Temptor —> The soft, slick, wispy, whispering embodiment of fear that confuses you.

  • Temptor comes most often in relation to Everyday deaths. These figurative deaths are social, incremental, random, and developmentally sensitive. They happen when we experience relational microaggressions (which I explore in my first book, The Revelations of Asher). Relational microaggressions happen when we pick up on slights and degradations in everyday personal and professional relationships. They also happen when we encounter social microaggressions such as racism, sexism, and ableism in personal and professional relationships. They are plentiful, demoralizing, and often imperceptible to those who are not marginalized in multiple ways or otherwise subject to them on a regular basis.

In the talk, I mention ways to manage the manifestations of Monster, Bully, and Temptor. I share a hint of the methodology I’ve developed to facilitate the socioemotional processes they signify, and the figurative deaths they represent and inflame.

During the talk, I describe their presence as rising up in the soul and creating signs in the body that we can read. Through my physical gesturing and positionings, I show the importance of kinetic modalities – body movements – in treating and healing terrors. Maybe because of the language or imagery I use, one can imagine that Monster, Bully, and Temptor are encroaching from one’s exterior. One might imagine that they are the presence of a sorrowful, worried physician, a disrespecting colleague, and unknowing “enemy.”

These manifestations of Self are confusing for precisely that reason. They act like an Other.

However, Monster, Bully, and Temptor are not Others.

They are You.

They are Me.

They are Us.

They are the disparate parts of us, the fragmented selves that make up our wholeness, inflamed with the above named t/Terrors (and many, many others).

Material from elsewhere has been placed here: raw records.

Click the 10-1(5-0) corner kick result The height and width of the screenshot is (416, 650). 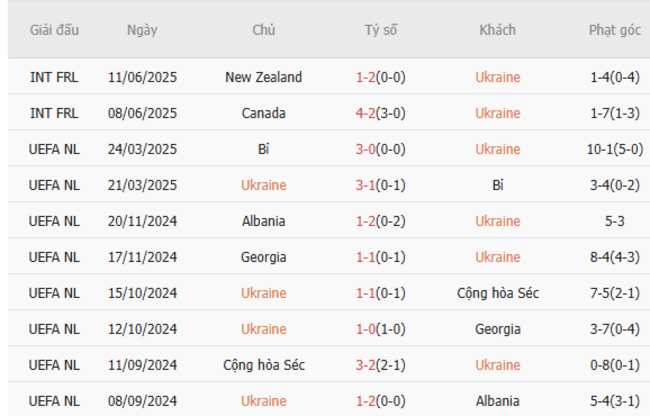[614, 149]
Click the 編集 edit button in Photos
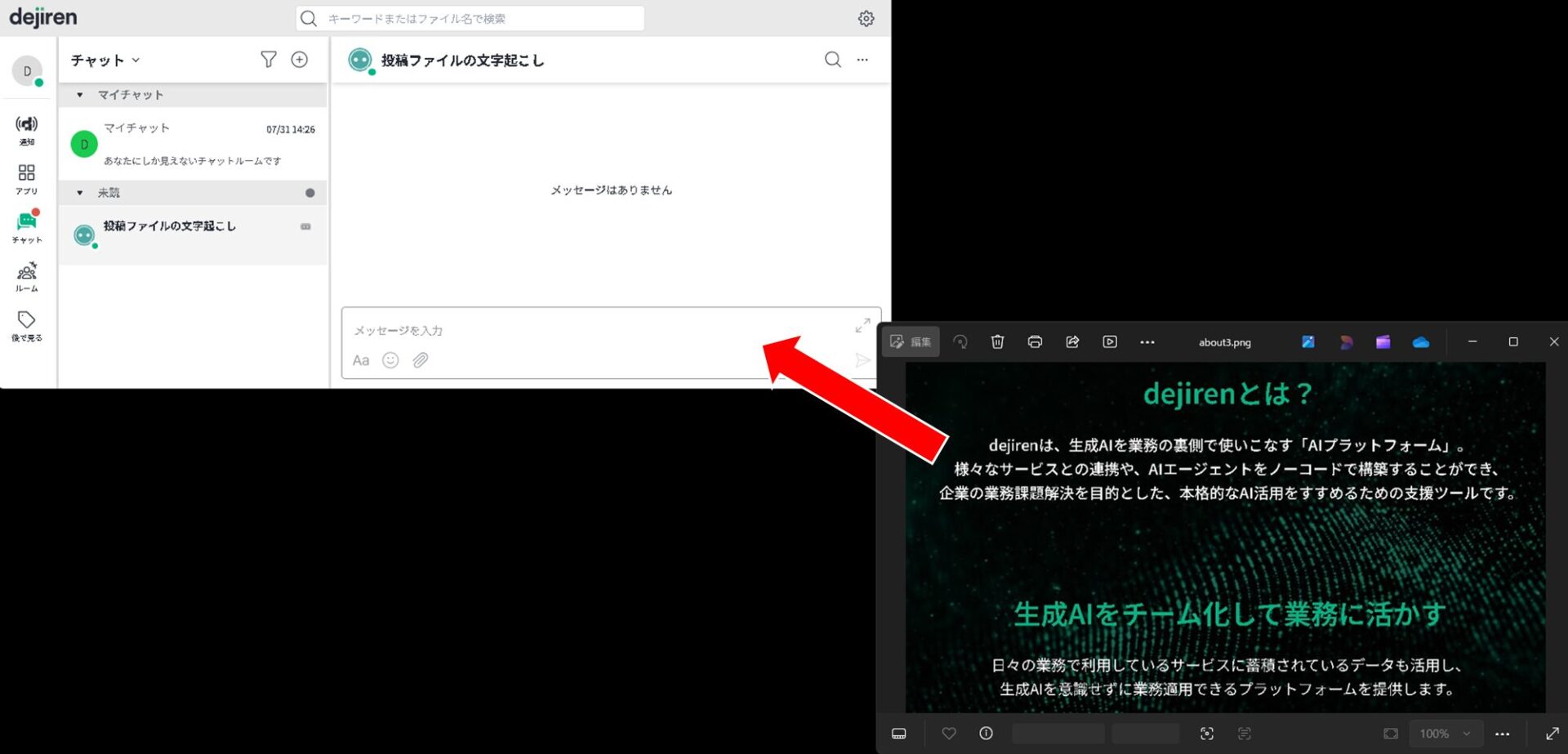This screenshot has height=754, width=1568. 911,342
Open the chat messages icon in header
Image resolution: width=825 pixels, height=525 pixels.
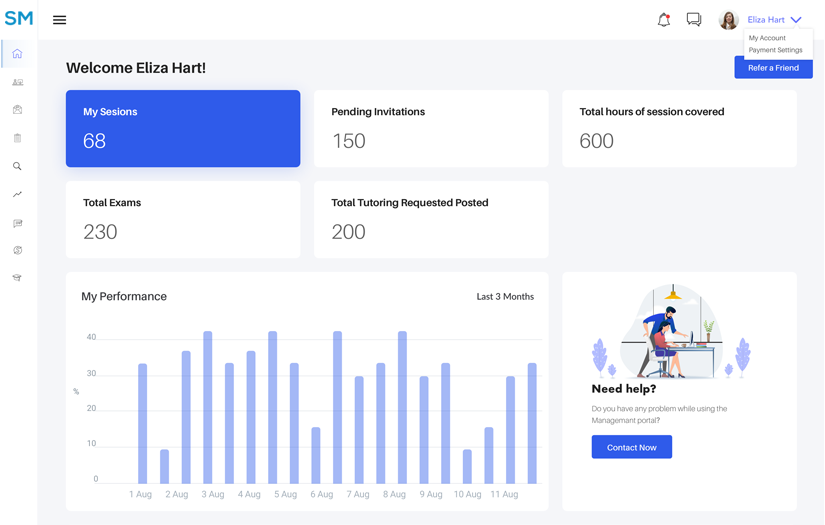(694, 20)
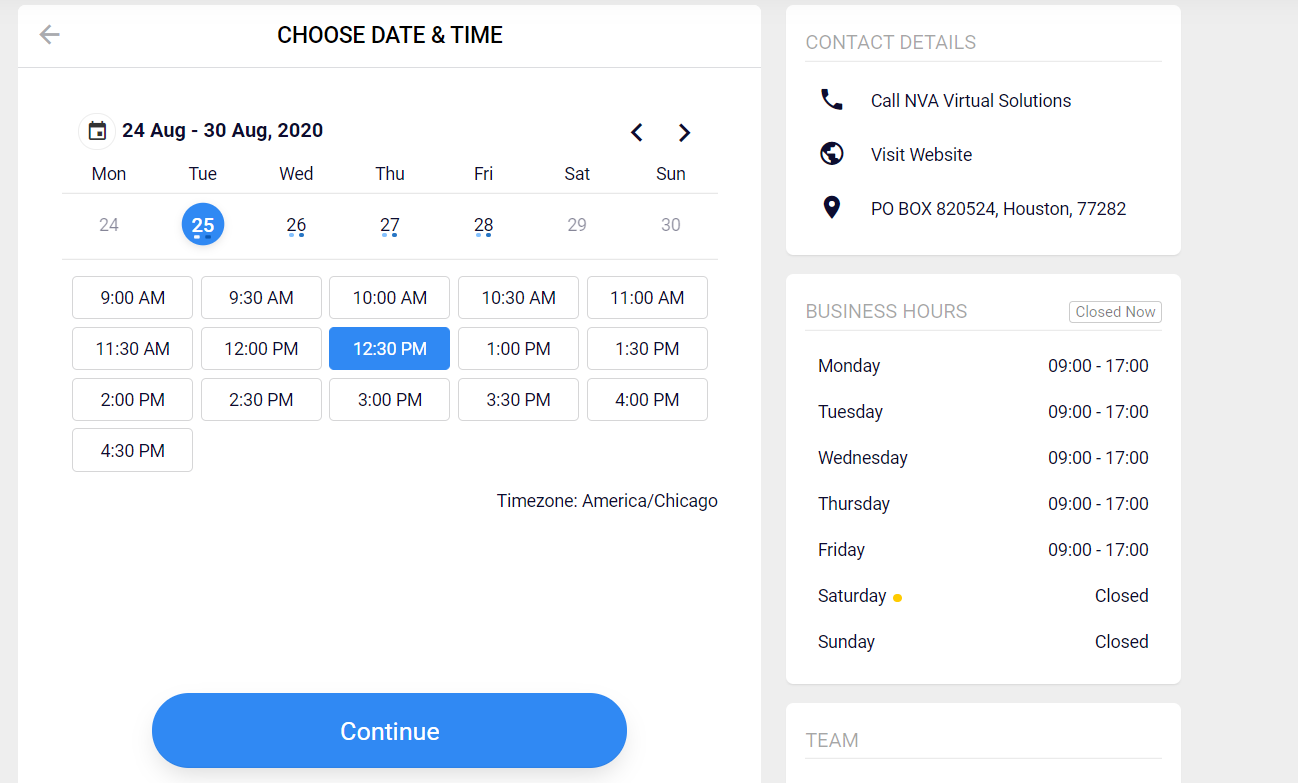
Task: Advance to the next week
Action: (684, 132)
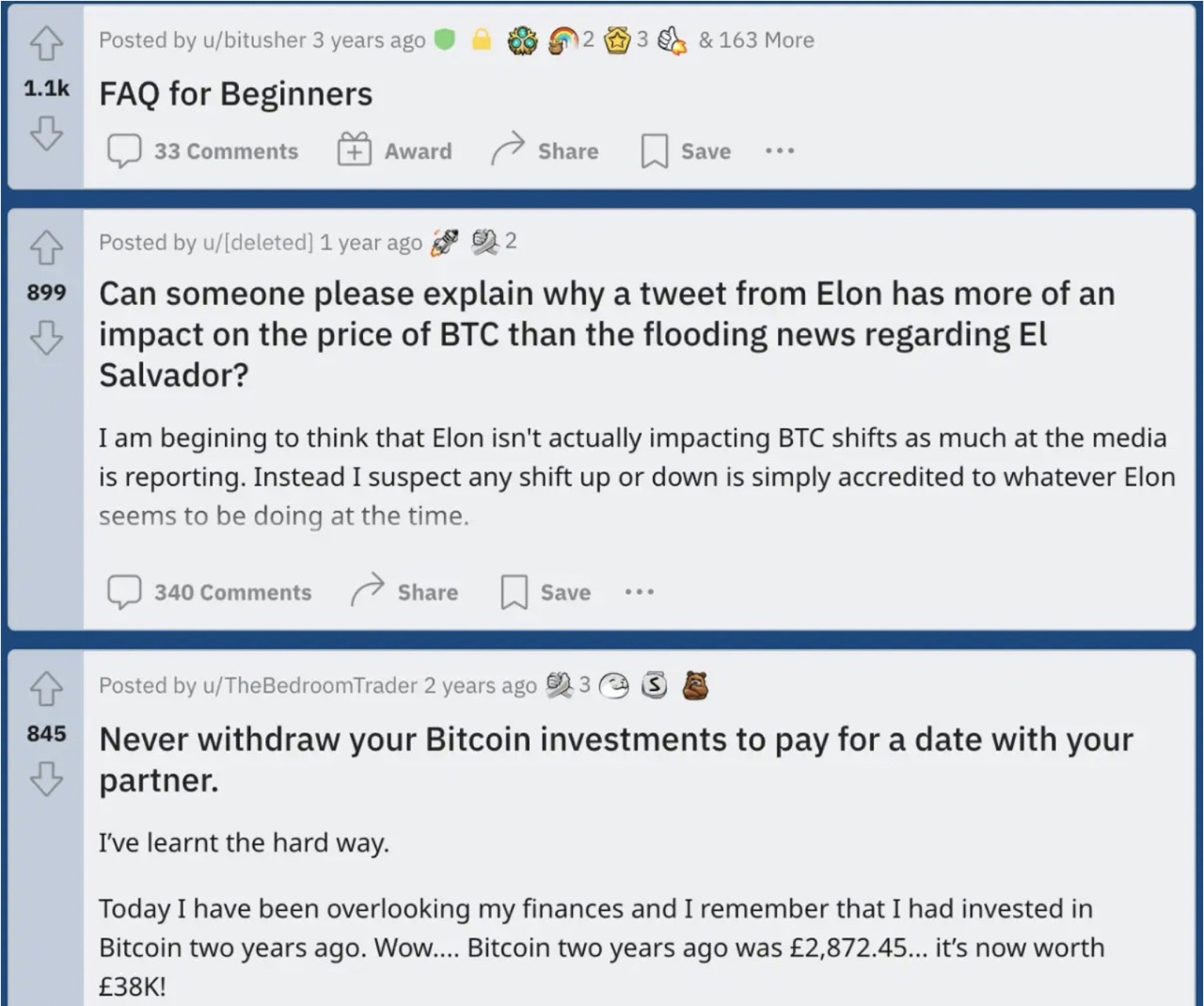Share the Elon tweet post
1204x1006 pixels.
click(404, 592)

Addy realized this. She got it.

When I clarified this point, I also said that it’s very important to love your bully. After my talk, Addy raised her hand with boldness. She looked me directly in the eyes. When I called on her, she stood up. She moved a little closer to me, so that I could give her a microphone. Then, she asked her question:

“Dr. Staples, in your talk you said we have to learn to love our bully. Why do we have to do that? How do you do that?”

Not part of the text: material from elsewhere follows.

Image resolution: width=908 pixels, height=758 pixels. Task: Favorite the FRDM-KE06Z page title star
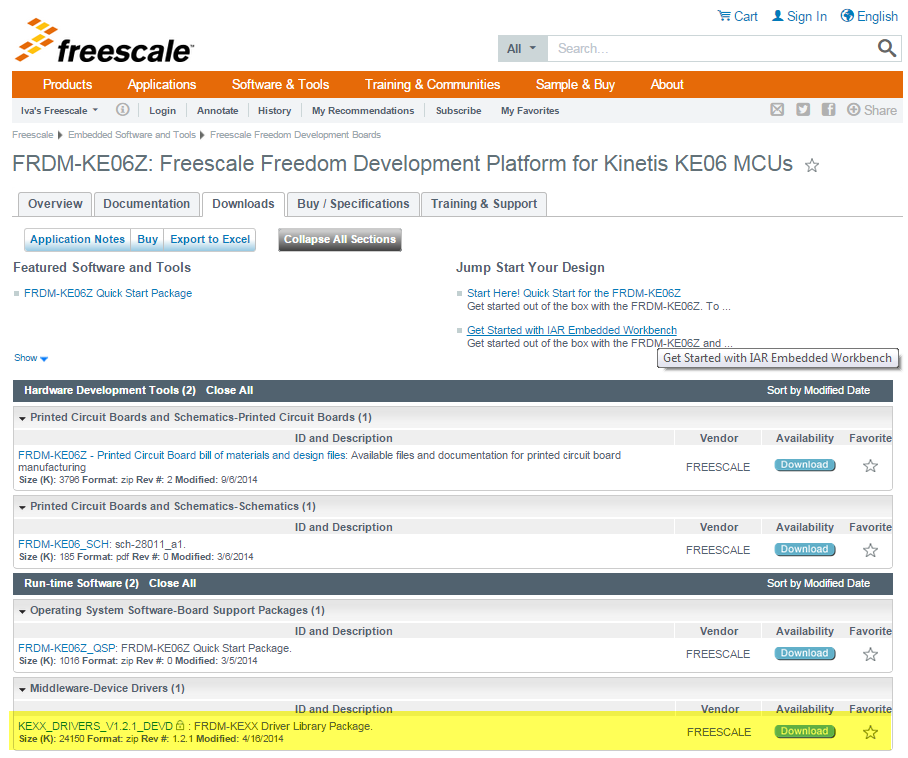click(812, 166)
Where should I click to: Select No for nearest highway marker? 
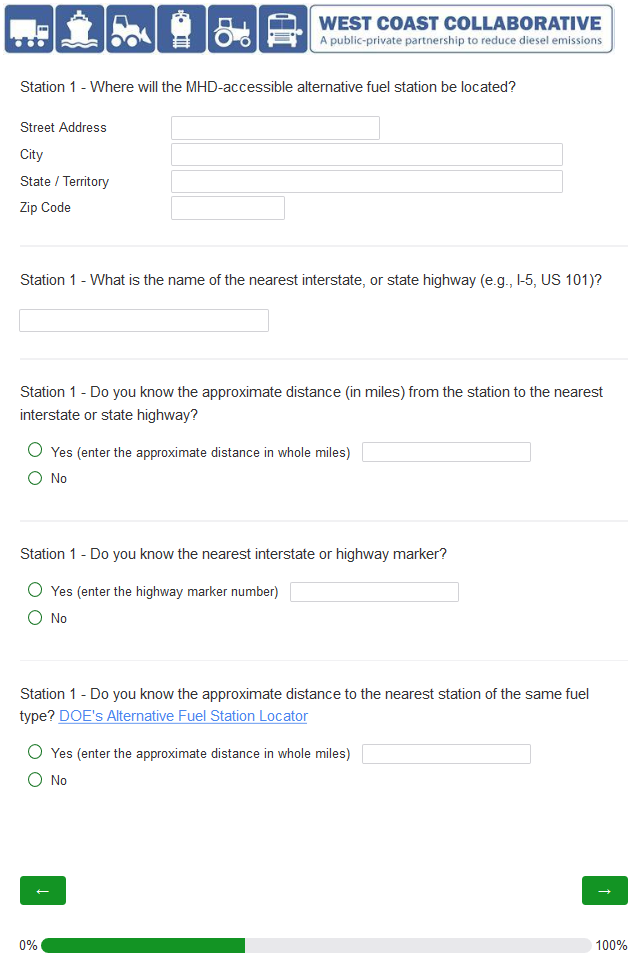[x=36, y=618]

Addy! I liked her immediately.

In short, this is what I told her:

Loving Your Bully (i.e. You, Me, Us) means loving in totality, radically, without exception, or excuse. Loving Your Bully (i.e. You, Me, Us) means practicing agape, phileo, and eros from the inside/out. Loving Your Bully (i.e. You, Me, Us) means speaking with compassion, respect, even gratitude to the part of you that rages, curses, accuses, and distracts.

Why? Because…

Cool water quenches raging fires.

When You love your Bully (i.e. You, Me, Us) —-> extending absolute compassion to the wounded part of you that needs desperately to be seen, heard, and healed by You <—- Supreme Love can take root and manifest.  

#SupremeLoveTaughtMeThis

Thank you, Addy, for asking the questions.

Jeanine Staples is Associate Professor of Literacy and Language, African American Studies, & Women’s, Gender, and Sexuality Studies at the Pennsylvania State University. Her book, The Revelations of Asher: Toward Supreme Love in Self, is an endarkened, feminist, new literacies event (Peter Lang, 2016). In it, she explores Black women’s t/Terror in love. She produces research-based courses and methodologies that enable marginalized girls and women to realize internal revelations that fuel external revolutions.

Dr. Staples’ next book details the evolution of her acclaimed undergraduate course, The Philadelphia Urban Seminar. In it, she explores Supreme Love in schools. She shows how she generates curriculum and methodologies that incite anti-racist, anti-sexist, anti-ableist pedagogical stances among teachers interested in urban education and equity for all people in schools and society.